NLP Word Prediction - Milestone Report

Project Background

This Capstone Project is completed as part of the requirement for Coursera Data Science Specialization. To find out more about this specialization, follow this link. https://www.coursera.org/specializations/jhu-data-science

Introduction

In this project, Natural Language Processing (NLP) is used to analyse and provide a next-word prediction for a series of words a user key in. The algorithm will be constructed based on a large collection of text sample extracted from 3 main sources, blogs, news and twitter. This Milestone Report will mainly focus on the following

Exploratory Data Analysis - provide basic statistics of text data used in this project
Reproducible Research - each step of the project will be properly documented
Algorithm Approach - based on data source exploration, an approach to develop the algorithm will be decided

Data Exploration

Download Data

The dataset used is downloaded from the following location. Coursera Download Link

Downloading and extracting this file will yield the folder /final with sample data of 4 different languages. For the purpose of this project, only en_US is used.

The 3 data files are

en_US.blogs.txt - text from blog posts
en_US.news.txt - text from news articles posted online
en_US.twitter.txt - tweets on Twitter

Data Statistics

Firstly, some basic statistics on the source data files will be explored.

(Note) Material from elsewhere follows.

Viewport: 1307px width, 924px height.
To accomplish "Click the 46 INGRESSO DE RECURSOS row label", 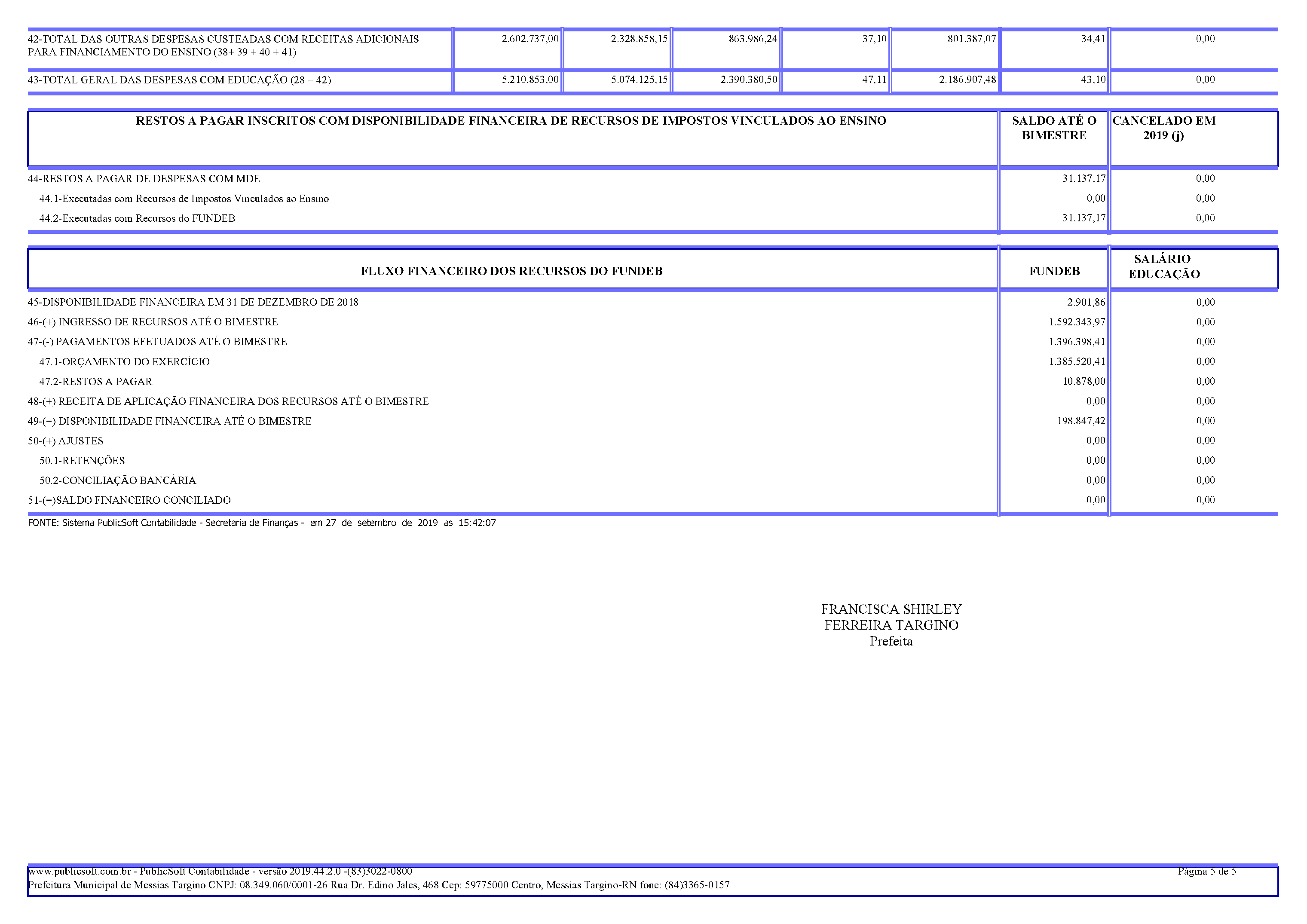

File	File Size (bytes)	No of Rows	Word Count	Average Word Count (per row)	Longest Row (characters)	Shortest Row (characters)
Blogs	210160014	899288	37334131	42	40833	1
News	205811889	77259	2643969	34	5760	2
Twitter	167105338	2360148	30373583	13	140	2

Cleaning Data & Generating Corpus

The whole dataset is huge and therefore difficult to be processed in its entirely given the limited resource of a regular laptop, a subset the data is extracted for processing. About 30,000 rows are taken at random from each dataset.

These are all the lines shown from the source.